Https
HTTP严格传输安全(HSTS)是一种安全功能,web服务器通过它来告诉浏览器仅用HTTPS来与之通讯,而不是使用HTTP。
HSTS代表HTTP严格传输安全性,由IETF在2012年的RFC 6797中指定。创建它是为了在站点通过HTTPS运行时强制浏览器使用安全连接。它是您添加到Web服务器的安全标头,并在响应标头中反映为Strict-Transport-Security。HSTS很重要,因为它解决了以下问题:
- 访问者尝试使用您网站页面的不安全版本
(HTTP://)的任何尝试都将自动转发到安全版本(HTTPS://)。 - 旧的HTTP书签和输入您网站的HTTP版本的人会让您面临中间人攻击。在这些攻击中,攻击者改变各方之间的通信并诱使他们认为他们仍在相互通信。
- 不允许覆盖无效的证书消息,这反过来又保护了访问者。
- Cookie劫持:当有人通过不安全的连接窃取会话cookie时,就会发生这种情况。Cookie可以包含各种有价值的信息,例如信用卡信息、姓名、地址等。
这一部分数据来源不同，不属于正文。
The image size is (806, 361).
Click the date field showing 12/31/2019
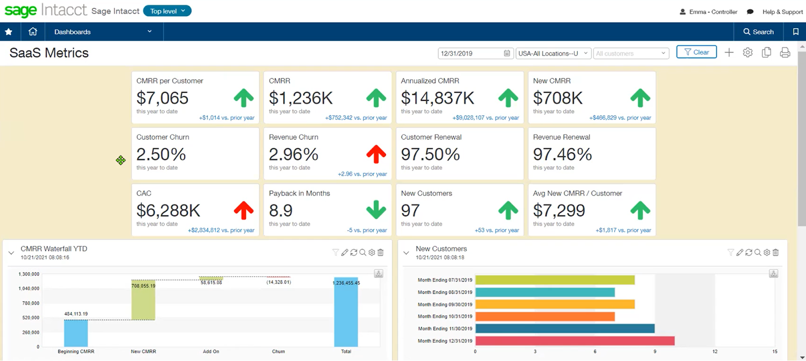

注意,如果之前没有使用HTTPS协议访问过该站点,那么HSTS是不奏效的,只有浏览器曾经与服务器创建过一次安全连接并且网站通过HTTPS协议告诉浏览器它支持HSTS,那么之后浏览器才会强制使用HTTPS,即使链接被换成了HTTP。
虽然我们的系统默认更喜欢HTTPS版本,但您也可以通过将您的HTTP站点重定向到您的HTTPS版本并在您的服务器上实施HSTS标头,使其他搜索引擎更清楚这一点。